/---
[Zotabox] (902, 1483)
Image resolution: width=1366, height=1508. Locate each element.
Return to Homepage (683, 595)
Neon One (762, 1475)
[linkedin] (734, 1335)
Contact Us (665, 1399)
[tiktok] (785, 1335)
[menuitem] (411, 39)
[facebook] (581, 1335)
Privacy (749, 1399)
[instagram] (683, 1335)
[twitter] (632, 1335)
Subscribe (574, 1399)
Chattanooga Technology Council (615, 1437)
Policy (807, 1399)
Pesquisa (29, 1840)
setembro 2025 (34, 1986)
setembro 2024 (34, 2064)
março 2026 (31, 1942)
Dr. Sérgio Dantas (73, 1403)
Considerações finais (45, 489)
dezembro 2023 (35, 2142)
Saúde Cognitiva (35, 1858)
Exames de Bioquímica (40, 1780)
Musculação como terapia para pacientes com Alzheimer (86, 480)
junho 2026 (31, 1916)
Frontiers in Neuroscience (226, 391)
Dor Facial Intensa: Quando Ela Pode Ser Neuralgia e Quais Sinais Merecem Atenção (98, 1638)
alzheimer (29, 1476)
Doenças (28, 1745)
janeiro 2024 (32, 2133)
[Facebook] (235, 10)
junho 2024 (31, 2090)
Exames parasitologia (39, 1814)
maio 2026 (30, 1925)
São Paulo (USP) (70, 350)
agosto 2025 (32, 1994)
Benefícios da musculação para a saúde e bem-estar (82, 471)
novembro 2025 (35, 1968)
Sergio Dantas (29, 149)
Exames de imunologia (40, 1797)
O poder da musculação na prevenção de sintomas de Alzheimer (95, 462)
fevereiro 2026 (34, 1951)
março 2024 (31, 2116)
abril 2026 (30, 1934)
\---
Work task: Search the records for the word "Exames". Copy every line that has it.

Your response:
Exames de Bioquímica (40, 1780)
Exames parasitologia (39, 1814)
Exames de imunologia (40, 1797)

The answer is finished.